"""

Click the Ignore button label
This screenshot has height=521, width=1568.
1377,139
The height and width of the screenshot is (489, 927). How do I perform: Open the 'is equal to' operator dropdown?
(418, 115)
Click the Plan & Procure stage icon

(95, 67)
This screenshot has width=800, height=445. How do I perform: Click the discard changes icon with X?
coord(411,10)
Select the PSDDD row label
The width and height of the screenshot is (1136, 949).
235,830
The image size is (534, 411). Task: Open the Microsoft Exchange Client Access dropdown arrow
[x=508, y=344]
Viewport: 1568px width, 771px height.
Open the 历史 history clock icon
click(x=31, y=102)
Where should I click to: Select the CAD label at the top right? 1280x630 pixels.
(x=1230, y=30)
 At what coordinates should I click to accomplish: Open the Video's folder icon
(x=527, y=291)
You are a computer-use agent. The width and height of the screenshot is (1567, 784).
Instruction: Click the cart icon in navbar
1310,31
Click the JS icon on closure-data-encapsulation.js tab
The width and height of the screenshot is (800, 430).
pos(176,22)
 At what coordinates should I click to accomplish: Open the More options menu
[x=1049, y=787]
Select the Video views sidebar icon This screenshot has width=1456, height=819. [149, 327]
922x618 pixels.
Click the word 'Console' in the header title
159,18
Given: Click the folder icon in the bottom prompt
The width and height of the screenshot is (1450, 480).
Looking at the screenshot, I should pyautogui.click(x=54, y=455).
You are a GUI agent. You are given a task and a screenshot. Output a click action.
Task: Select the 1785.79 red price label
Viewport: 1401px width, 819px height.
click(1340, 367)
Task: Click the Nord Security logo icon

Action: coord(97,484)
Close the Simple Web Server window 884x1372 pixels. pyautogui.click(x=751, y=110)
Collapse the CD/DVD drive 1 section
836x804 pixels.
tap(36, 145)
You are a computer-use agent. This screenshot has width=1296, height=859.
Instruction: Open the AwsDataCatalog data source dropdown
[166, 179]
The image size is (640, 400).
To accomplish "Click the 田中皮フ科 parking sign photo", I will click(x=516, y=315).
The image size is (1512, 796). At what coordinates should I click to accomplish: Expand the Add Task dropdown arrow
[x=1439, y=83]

"""

» REQUEST
Convert the listing into a JSON list of strings, one string per line, leaving out blank lines. Begin at the line that has "Close the Simple" and continue through the end of the listing.

» RESPONSE BELOW
[
  "Close the Simple Web Server window 884x1372 pixels. pyautogui.click(x=751, y=110)",
  "Collapse the CD/DVD drive 1 section",
  "836x804 pixels.",
  "tap(36, 145)",
  "You are a computer-use agent. This screenshot has width=1296, height=859.",
  "Instruction: Open the AwsDataCatalog data source dropdown",
  "[166, 179]",
  "The image size is (640, 400).",
  "To accomplish \"Click the 田中皮フ科 parking sign photo\", I will click(x=516, y=315).",
  "The image size is (1512, 796). At what coordinates should I click to accomplish: Expand the Add Task dropdown arrow",
  "[x=1439, y=83]"
]